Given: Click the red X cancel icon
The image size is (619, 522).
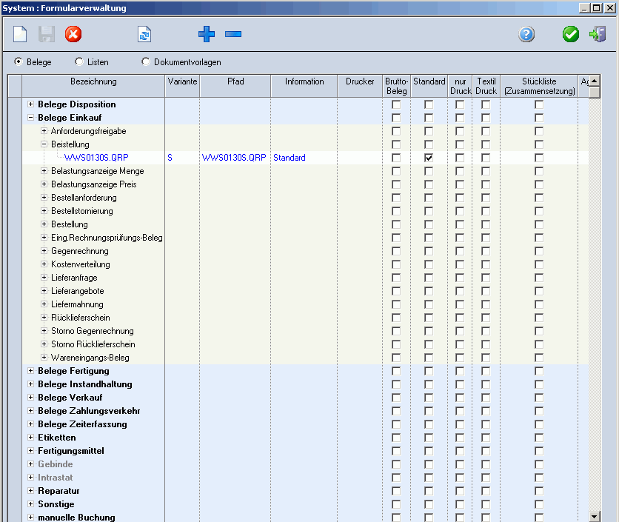Looking at the screenshot, I should coord(73,34).
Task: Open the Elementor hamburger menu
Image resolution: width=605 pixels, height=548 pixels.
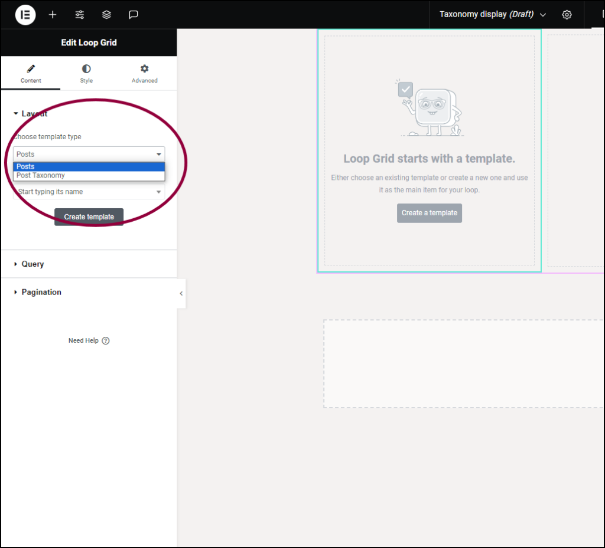Action: coord(25,15)
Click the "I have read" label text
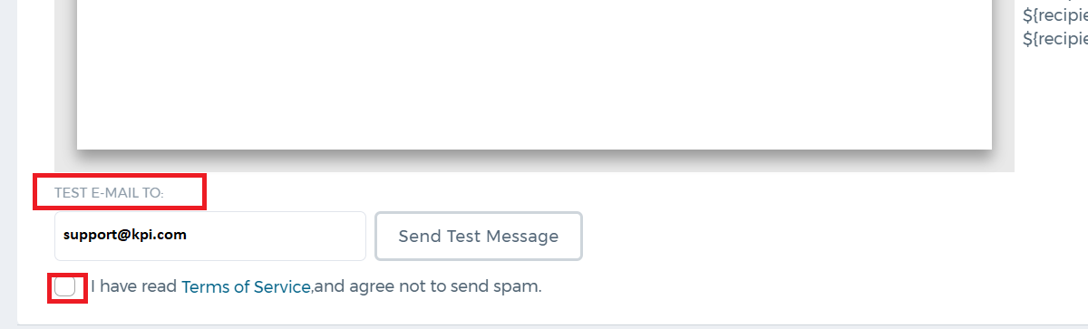 (x=134, y=287)
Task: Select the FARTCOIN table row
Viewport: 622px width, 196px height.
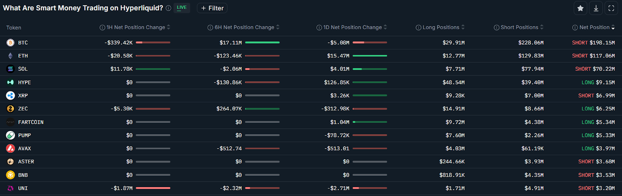Action: click(x=31, y=122)
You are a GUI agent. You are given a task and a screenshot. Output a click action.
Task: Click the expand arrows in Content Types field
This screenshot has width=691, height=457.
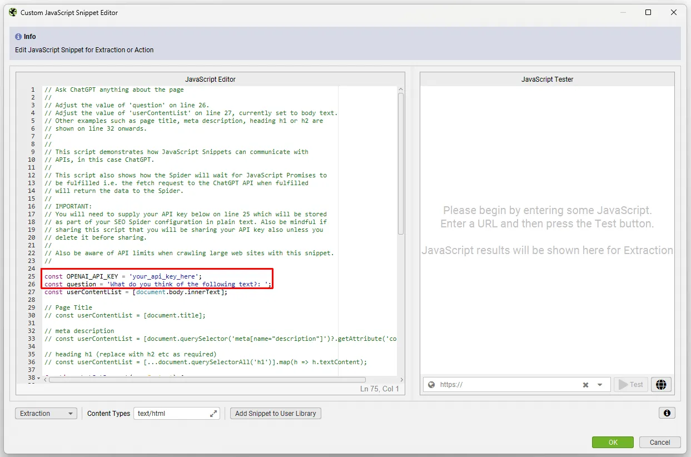point(213,414)
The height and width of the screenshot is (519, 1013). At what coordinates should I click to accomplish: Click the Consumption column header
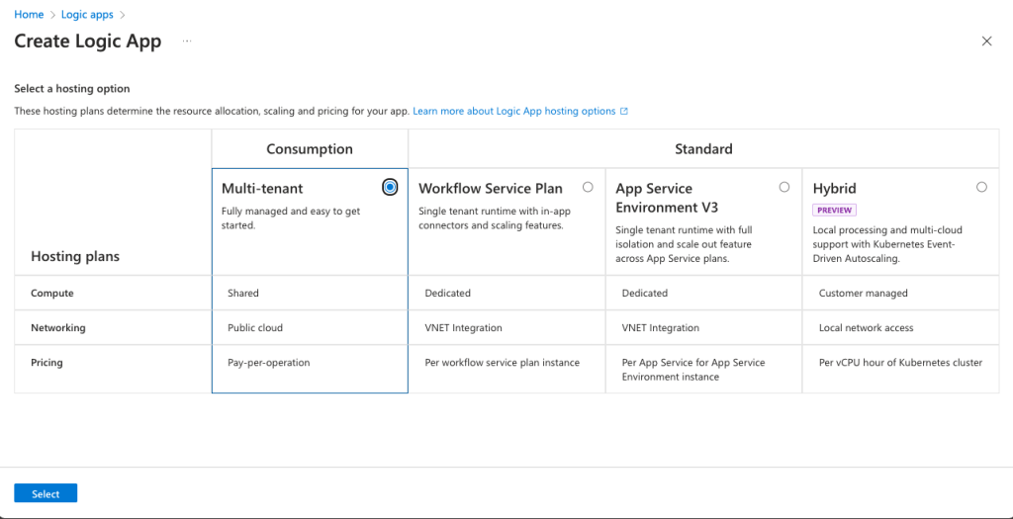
________________________
EXERCISE TASK: Please set down the listing above word for word, leaving out the pictures.

WRITTEN ANSWER:
Given: Click the red X cancel icon
The image size is (619, 522).
Looking at the screenshot, I should coord(73,34).
Task: Open the Elementor hamburger menu
Image resolution: width=605 pixels, height=548 pixels.
Action: coord(25,15)
Click the "I have read" label text
 (x=134, y=287)
Task: Select the FARTCOIN table row
Viewport: 622px width, 196px height.
Action: click(x=31, y=122)
You are a GUI agent. You are given a task and a screenshot. Output a click action.
Task: Click the expand arrows in Content Types field
This screenshot has width=691, height=457.
point(213,414)
The height and width of the screenshot is (519, 1013). At what coordinates should I click to accomplish: Click the Consumption column header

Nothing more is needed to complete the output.